Dans ses conclusions récapitulatives datées du 27 janvier 2020, il conclut à l’infirmation du jugement déféré, sauf en ce qu’il a dit que l’immeuble sis […] à Dorlisheim constituait un bien indivis par moitié entre lui-même et Mme Y. Il demande notamment à la cour, statuant à nouveau, de :
— dire qu’il détient une créance à l’encontre de l’indivision, d’un montant de 50 000 euros,
— fixer la valeur de l’immeuble sis […] à Dorlisheim au montant de 340 000 euros,
— fixer le montant de l’indemnité d’occupation due par Mme Y à 1 150 euros par mois à compter du 1er juin 2015,
— rappeler que les dettes indivises (prêt, frais de paysagiste, frais de notaire') sont partagées par moitié entre les parties,
— dire qu’il détient une créance au titre du remboursement de l’emprunt immobilier et des différents frais,
— débouter Mme Y de l’ensemble de ses demandes, fins et conclusions,
— renvoyer les parties devant le notaire commis aux fins de poursuite des opérations de partage,
— condamner Mme Y au paiement d’une somme de 3 000 euros sur le fondement de l’article 700 du code de procédure civile et ainsi qu’aux entiers frais et dépens de première instance et d’appel.
Sur le financement du bien immobilier en cause et des travaux y ayant été effectués, il ne conteste pas que la maison est un bien indivis, mais considère « qu’il y a des limites » à l’indivision conventionnelle. Il invoque les dispositions de l’article 515-5-2, 5° du code civil, reprises dans la convention de pacs, selon lesquelles le bien reste la propriété exclusive de chaque partenaire s’il a été acquis à l’aide de deniers reçus par donation ou succession et, à défaut d’indication sur l’acte d’acquisition, il est réputé indivis par moitié et ne donne lieu qu’à une créance entre partenaires.
Selon l’acte d’acquisition, le bien a été financé à l’aide d’un apport personnel de 25 000 euros de lui-même, d’un apport personnel de 25 000 euros de Mme Y et d’un prêt consenti par les deux partenaires.
Toutefois, il soutient avoir payé, outre son apport personnel, l’apport personnel de Mme Y, et que ces fonds provenaient d’une donation de ses parents. Il soutient que l’acquisition de la maison et les travaux d’amélioration ont été financés à l’aide de fonds personnels, relevant de l’article 515-5-2, 5°du code civil. Il soutient que le premier juge a renversé la charge de la preuve et il invoque une créance à l’encontre de Mme Y, à défaut, pour cette dernière, de démontrer une intention libérale de sa part, ce qui n’est pas le cas en l’espèce.

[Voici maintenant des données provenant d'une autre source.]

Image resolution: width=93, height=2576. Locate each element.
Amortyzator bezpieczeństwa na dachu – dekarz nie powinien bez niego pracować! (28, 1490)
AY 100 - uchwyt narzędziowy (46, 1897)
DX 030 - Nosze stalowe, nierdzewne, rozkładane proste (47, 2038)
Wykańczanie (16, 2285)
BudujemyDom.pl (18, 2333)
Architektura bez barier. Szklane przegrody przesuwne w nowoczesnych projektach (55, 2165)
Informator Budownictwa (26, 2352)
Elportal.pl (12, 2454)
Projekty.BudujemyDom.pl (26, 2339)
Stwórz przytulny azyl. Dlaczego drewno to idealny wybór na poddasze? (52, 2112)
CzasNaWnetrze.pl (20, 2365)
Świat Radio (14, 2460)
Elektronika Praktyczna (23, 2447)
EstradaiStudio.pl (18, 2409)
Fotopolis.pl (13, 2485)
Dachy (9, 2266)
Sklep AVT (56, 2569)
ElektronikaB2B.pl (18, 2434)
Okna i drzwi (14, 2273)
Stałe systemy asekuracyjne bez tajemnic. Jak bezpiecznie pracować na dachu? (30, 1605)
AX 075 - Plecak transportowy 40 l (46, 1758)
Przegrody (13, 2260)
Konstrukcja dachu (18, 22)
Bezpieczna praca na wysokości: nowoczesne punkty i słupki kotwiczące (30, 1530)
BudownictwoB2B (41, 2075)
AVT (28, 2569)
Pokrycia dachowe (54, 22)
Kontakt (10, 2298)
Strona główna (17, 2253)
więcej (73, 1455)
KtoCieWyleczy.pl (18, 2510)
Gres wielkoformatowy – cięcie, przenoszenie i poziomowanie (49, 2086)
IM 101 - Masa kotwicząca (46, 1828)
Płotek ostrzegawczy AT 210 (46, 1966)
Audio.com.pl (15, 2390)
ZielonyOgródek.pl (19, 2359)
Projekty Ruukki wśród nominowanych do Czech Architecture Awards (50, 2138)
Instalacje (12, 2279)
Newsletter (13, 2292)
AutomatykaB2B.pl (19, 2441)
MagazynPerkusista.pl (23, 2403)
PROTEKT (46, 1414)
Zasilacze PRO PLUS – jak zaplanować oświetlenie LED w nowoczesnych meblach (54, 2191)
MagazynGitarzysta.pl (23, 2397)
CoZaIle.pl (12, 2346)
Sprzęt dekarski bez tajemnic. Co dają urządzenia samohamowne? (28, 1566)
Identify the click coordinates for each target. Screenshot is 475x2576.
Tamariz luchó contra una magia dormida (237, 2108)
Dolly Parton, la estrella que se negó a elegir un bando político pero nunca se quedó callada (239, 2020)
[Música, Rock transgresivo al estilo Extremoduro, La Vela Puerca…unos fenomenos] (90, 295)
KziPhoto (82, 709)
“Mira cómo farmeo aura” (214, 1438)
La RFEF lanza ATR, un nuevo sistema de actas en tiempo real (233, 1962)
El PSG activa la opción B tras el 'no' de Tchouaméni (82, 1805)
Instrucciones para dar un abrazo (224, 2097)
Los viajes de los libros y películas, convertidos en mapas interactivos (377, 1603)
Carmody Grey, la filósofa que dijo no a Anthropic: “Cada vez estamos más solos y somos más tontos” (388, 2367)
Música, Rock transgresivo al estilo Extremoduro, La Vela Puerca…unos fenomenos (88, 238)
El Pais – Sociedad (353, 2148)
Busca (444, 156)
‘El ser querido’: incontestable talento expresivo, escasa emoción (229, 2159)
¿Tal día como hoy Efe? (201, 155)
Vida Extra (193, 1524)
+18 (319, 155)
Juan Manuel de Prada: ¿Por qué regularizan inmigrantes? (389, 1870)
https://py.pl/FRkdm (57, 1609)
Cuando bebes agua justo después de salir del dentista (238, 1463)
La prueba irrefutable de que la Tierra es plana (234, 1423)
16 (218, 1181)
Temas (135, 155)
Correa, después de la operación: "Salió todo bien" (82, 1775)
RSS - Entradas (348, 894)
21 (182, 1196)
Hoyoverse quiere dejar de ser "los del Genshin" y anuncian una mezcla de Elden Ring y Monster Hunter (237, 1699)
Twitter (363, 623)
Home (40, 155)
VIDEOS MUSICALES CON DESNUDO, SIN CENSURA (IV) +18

Sur la valeur de l’immeuble, il soutient que celle retenue est inférieure au montant accepté par Mme Y lors des opérations de partage, à savoir 320 000 euros. Il verse aux débats une évaluation de l’immeuble à hauteur de 340 000 euros.
Sur le calcul de l’indemnité d’occupation, il estime la motivation du premier juge lacunaire et soutient que doit être prise en compte la valeur locative du bien indivis, étant précisé que celui-ci est garni de meubles meublants. Il ajoute qu’il s’agit d’une occupation de confort pour Mme Y, qui bénéficie d’un logement de fonction dans l’établissement où elle travaille, proche des structures médicales que fréquente leur fils, et qu’elle n’a donc plus aucune raison d’occuper les lieux.

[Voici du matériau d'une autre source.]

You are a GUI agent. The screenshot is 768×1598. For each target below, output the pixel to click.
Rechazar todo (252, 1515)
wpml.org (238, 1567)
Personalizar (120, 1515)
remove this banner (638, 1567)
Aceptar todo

Sur les dettes indivises, il soutient s’être acquitté seul des échéances du prêt destiné à acquérir le domicile conjugal, de 1 600 euros par mois, et continuer à le faire. Il fait valoir que :
— le règlement des mensualités afférentes au financement du bien indivis constitue une dépense de conservation juridique, conformément à l’alinéa 1er de l’article 815-13 du code civil, et non une contribution aux charges du ménage,
— Mme Y ne démontre pas avoir participé de manière disproportionnée aux charges du ménage,
— l’aide matérielle, au sens de l’article 515-4 du code civil, ne comprend pas les échéances d’un prêt immobilier qui s’apparentent davantage à des dépenses d’investissement.
Par ailleurs, il soutient avoir payé seul, après la dissolution du pacs, les frais de paysagiste et
de notaire concernant le bien indivis, qui doivent être partagés par moitié.
*
Dans ses conclusions datées du 24 février 2020, Mme Y sollicite la confirmation du jugement entrepris, le rejet de l’intégralité des conclusions de M. X, sa condamnation au paiement d’une somme de 3 000 euros sur le fondement de l’article 700 du code de procédure civile, ainsi qu’aux entiers frais et dépens d’appel.
Sur la valeur de l’immeuble indivis, Mme Y souligne que, la maison datant de 1976, d’importants travaux sont à prévoir, qui n’ont pas été réalisés jusqu’à présent. De plus, il est légitime de retenir une valeur médiane entre les différentes estimations versées aux débats.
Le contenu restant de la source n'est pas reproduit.